Ich bin froh, daß das hierher gekommen ist. So hast Du doch keine Last und keine Kosten gehabt. Die Anfuhr musstest Du wohl bezahlen, aber das wird die Welt nicht gewesen sein.  Gestern und heute war ich im Kino. Erst hatte ich den Film gesehen, von dem Ihr mir früher einmal geschrieben hattet. „Quax, der Bruchpilot“. Es ist wohl viel Quatsch, aber man muß doch lachen über das dämliche Gesicht von dem Rühmann.

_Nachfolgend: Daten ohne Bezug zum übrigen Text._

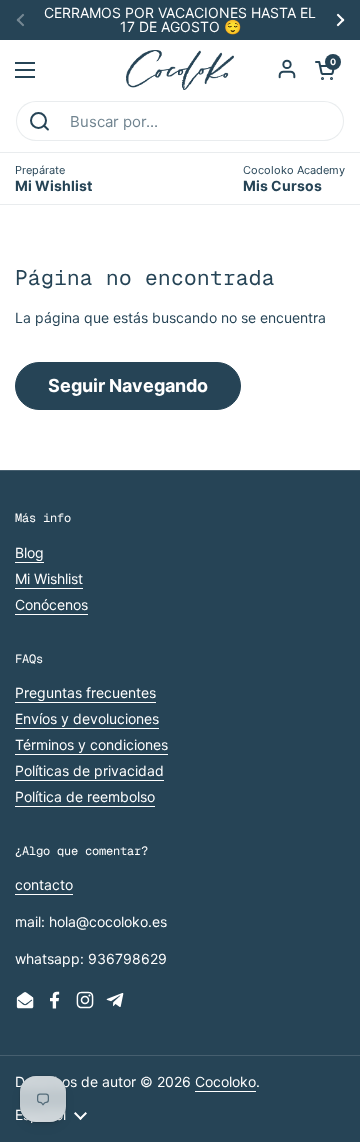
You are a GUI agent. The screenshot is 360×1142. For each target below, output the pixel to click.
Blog (29, 552)
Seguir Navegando (128, 385)
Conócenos (51, 604)
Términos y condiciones (91, 744)
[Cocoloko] (180, 70)
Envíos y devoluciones (87, 718)
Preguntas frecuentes (85, 692)
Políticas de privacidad (89, 770)
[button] (325, 70)
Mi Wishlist (49, 578)
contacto (44, 884)
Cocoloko (225, 1081)
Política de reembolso (85, 796)
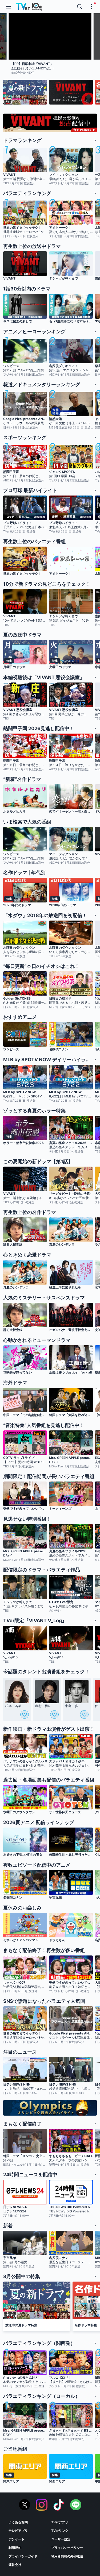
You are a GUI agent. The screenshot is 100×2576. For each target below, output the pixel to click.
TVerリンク (59, 2531)
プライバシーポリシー (67, 2548)
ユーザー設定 (60, 2539)
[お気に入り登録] (24, 1714)
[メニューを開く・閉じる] (91, 6)
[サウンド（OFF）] (83, 53)
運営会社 (15, 2565)
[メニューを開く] (8, 6)
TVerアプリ (59, 2522)
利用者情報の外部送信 (67, 2556)
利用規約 (15, 2548)
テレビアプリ (18, 2531)
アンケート (17, 2539)
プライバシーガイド (23, 2556)
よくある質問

Da sieht man, daß auch Dämlichkeit bezahlt wird, wenn man sie nur richtig anzuwenden weiß. Heute der Film hat mir wesentlich besser gefallen. „Zwei in einer großen Stadt“. Ich habe zwar nicht in Erinnerung, ob Du ihn schon einmal gesehen hast. Ich muß sagen, daß er mir ausnehmend gut gefallen hat. Es ist zwar allerhand, daß einem da Frauen gezeigt werden, die in leichter Unterwäsche herumlaufen. Man wird dabei zu stark an Dinge erinnert, die einem jetzt nicht zugänglich sind. Aber die ganze Art und Weise und der Aufbau des Films ist wirklich sehr angenehm.  Ich habe mich jedenfalls sehr gut unterhalten. Mit der Arbeit sind wir nun nicht mehr eingedeckt. Bald habe ich meinen Kram restlos in Ordnung. Das ist eine Sache, auf die ich früher immer hingearbeitet hatte. Ich dachte immer, das muß doch schön sein, wenn man einmal sagen kann, ich bin fertig. Jetzt ist es nun bald soweit, aber ich könnte nicht sagen, daß das ein Gefühl der Befriedigung ausgelöst hätte. Es liegt wohl daran, daß jetzt nun nichts Positives weiter vorliegt. Man schließt vollkommen eine Sache ab und weiß noch nicht, was sich dann auftut. Zudem war man es fast so gewohnt, daß es im Tempo gehen muß. Jetzt, wo es gemütlicher zugeht, kommt man ganz aus der üblichen Bahn heraus. Es kann einem Menschen gut oder schlecht gehen, nie wird er vollkommen mit seinem Zustand zufrieden sein.  Post kam heute von Dir nicht an. Ich kann ja auch nicht erwarten, daß die Post wie ein Uhrwerk präzise jeden Tag den Brief heranbringt, den Du täglich absendest, abgesehen davon, wo es Dir einmal nicht möglich ist. Die Verbindung klappt ja im allgemeinen gut, darum will ich damit zufrieden sein.  Herzlich grüße ich Dich und die Kinder und bin mit recht vielen herzlichen Grüßen und Küssen Dein Ernst.